Alyssa Price’s film, The Monstrosity, may be short, but it has a long reach — all the way back to junior high school. Anyone who has experienced those harrowing days will find a kindred spirit in Milly, a sweet thing who just wants to survive the bus ride to her first day at George Adams Middle School.
However, the large pimple — “the monstrosity” — that has popped up just above the space between Milly’s dark eyebrows makes an uneventful ride impossible. The cool kids point at her and laugh. Cyclops, they call her. Yup, junior high school all over again.
“It’s amazing how many demons you have from those years even when you’re an adult,” said Price. “When you see someone else going through it, it seems like no big deal. But when it’s you, in the moment, you feel like you’re going to die.”
The idea for “The Monstrosity” came to Price after she finished reading a memoir by author Mary Karr. “She talked about her first zit, and that got me thinking about my own zit experience, when I got teased by a cute kid on the bus in high school.”
For dramatic effect, however, Price chose to set her film in middle school. She also chose to do all the shooting in the Valley, using a Los Olivos school bus and Jonata School in Buellton for exterior scenes. In addition, she held auditions here and cast local children in just about every role. Of the more than 40 would-be actors and actresses who tried out, about 20 were given parts in the film.
Born in Goleta but raised in Los Olivos, Price caught the filmmaking bug in second grade when her classroom at Los Olivos School was used for a scene in the film Return to Mayberry. Several children were chosen as extras, and Price was among the few who participated for an entire day of shooting.
“I thought, ‘This is the first of many films I’m going to be in,’” she said. “I was emphatic. So when we were talking about casting this film, I knew there were kids in the Valley who yearned to be part of the movie-making process, but their parents wouldn’t be taking them back and forth to Los Angeles.”
To arrange for auditions, Price planned to call principals of schools in the Valley. She started with Los Olivos School, her alma mater. To her surprise and delight, she reached Gary Crispin, her former second-grade teacher. At a Friday assembly, he told the students about the film. Dozens of students planned to audition. Not among them, however, was Leanna Zamora, the 10 year old who would be selected to play Milly.
“We happened to be hanging out at a coffee shop in Los Olivos before the auditions began,” Price recalled. “A little girl came up and said she wanted to audition. I told her to show up at noon and put her name on the list and I’d do my best to fit her in. As she walked away with her mom, I thought to myself, she is exactly the girl we’ve been talking about.”

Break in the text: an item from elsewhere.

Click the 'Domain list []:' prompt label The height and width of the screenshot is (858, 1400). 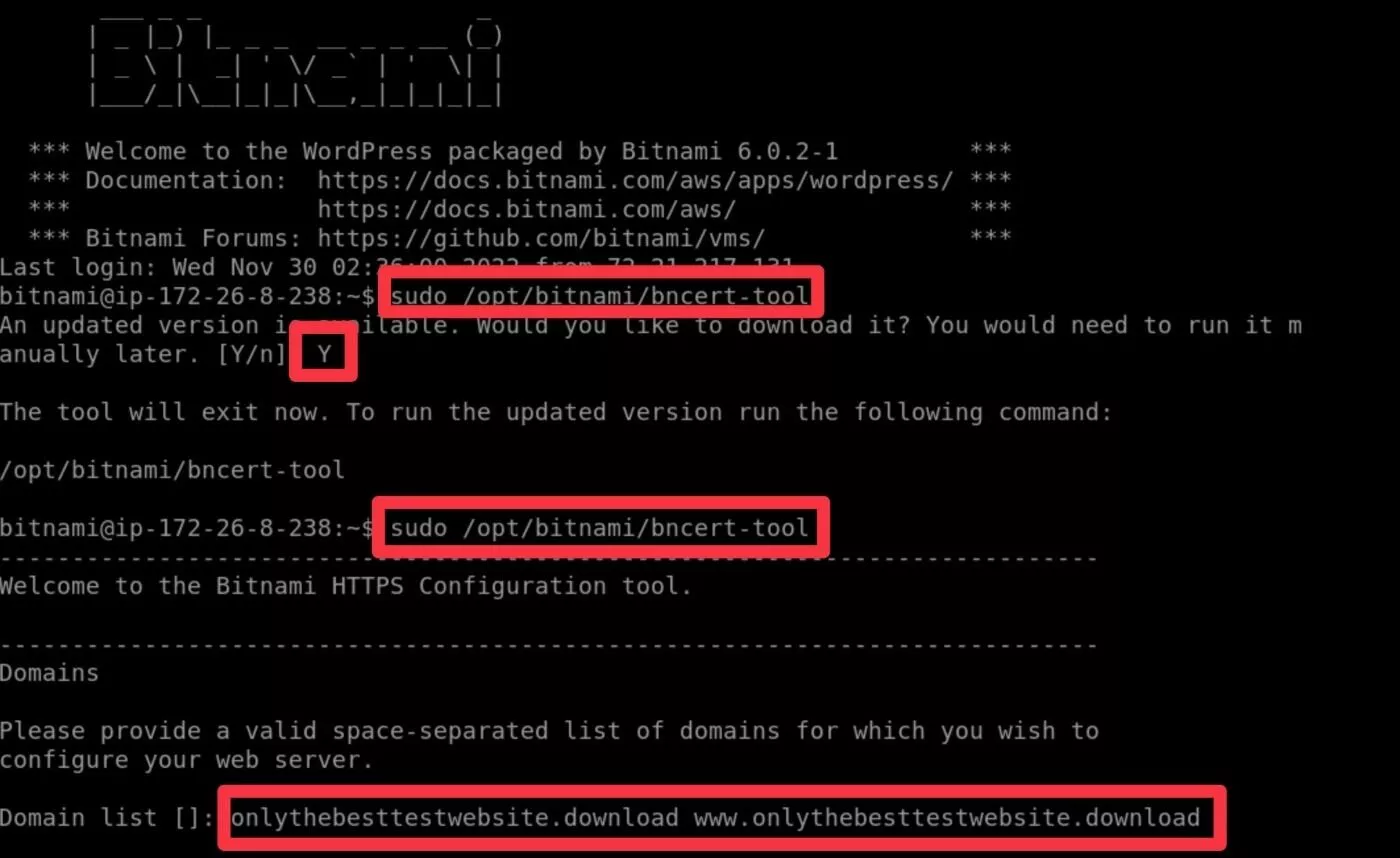point(107,818)
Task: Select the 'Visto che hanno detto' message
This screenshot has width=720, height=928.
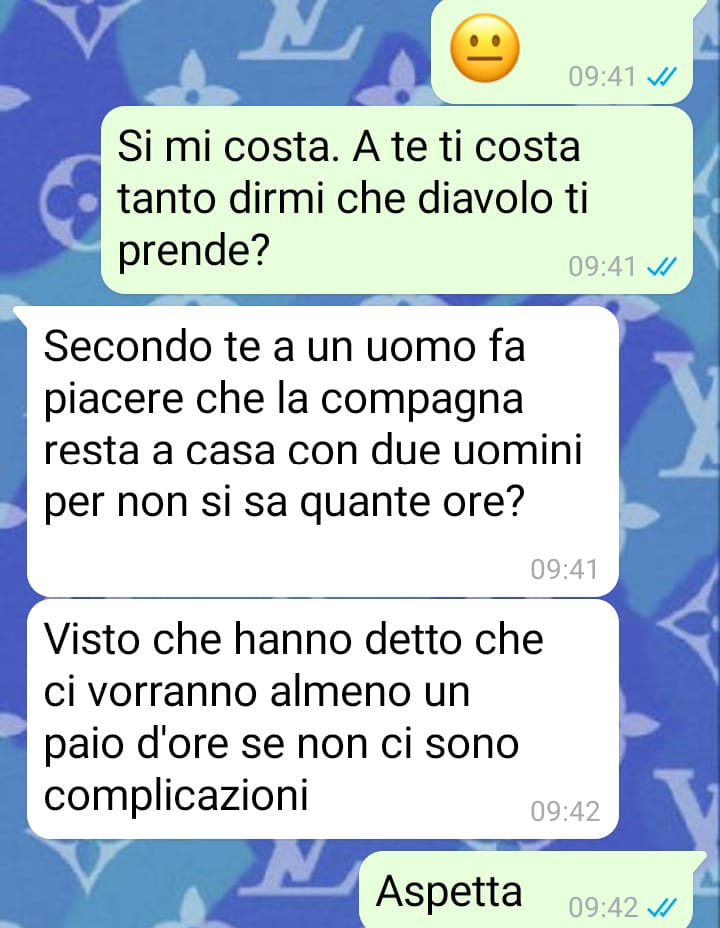Action: coord(322,718)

So Price caught up with the pair and asked the mother to accompany her daughter to the audition.
“Leanna was the first person to audition, and she had the right energy. She’s one of the most grounded kids I’ve ever met,” Price said. “She just sort of knew what to do. The director of photography and I felt like we were there to make her film, that we were the ones cast in a role, rather than the other way around.”
For Zamora, the film was an opportunity to try something she’s always wanted to do. “I didn’t expect to get the lead role,” she said. “There were things about Milly I could relate to, but also things I couldn’t. It was hard to get into character.” Staying in character also proved difficult on occasion. “When I fell on the bus and everyone was laughing, I tried not to laugh with them. That was hard,” she said.
Other Valley actors included Alexis Healey, a seventh-grader at Jonata School; her brother, Jake Healey, a third-grader at Oak Valley School; and Caden Fallon Scott, a fifth-grader at Los Olivos School. Alexis Healey played “the loser girl on the bus,” and Scott had the role of the nice kid who moves his backpack and offers her a seat. “He offers the glimmer of hope that maybe someone will be nice,” Price explained. “We cast Alexis as the loser girl not because she looked like it, but she had the acting chops to embody the role.”
Both Alexis Healey and Scott are veteran stage performers, but The Monstrosity represents their first foray into film. “I’ve done several plays and I like doing them,” Scott said, “so I thought maybe I should try it on film.”
For Alexis Healey, the experience was much as she anticipated it would be, but very different from her stage work. “It was kind of nerve-racking with all the people and all the cameras. I’m not used to all of that. I’m just used to an audience.”
Jake Healey, who played one of the not-so-nice kids on the bus, is a veteran of two commercials, but The Monstrosity was his first film experience. He very much enjoyed the camaraderie on the set. “I liked meeting all the new people,” he said.
“The Monstrosity” had its premier in January at the Santa Barbara International Film Festival and screened at the San Luis Film Festival in March. It was also accepted by the Kids First International Film Festival in New Mexico.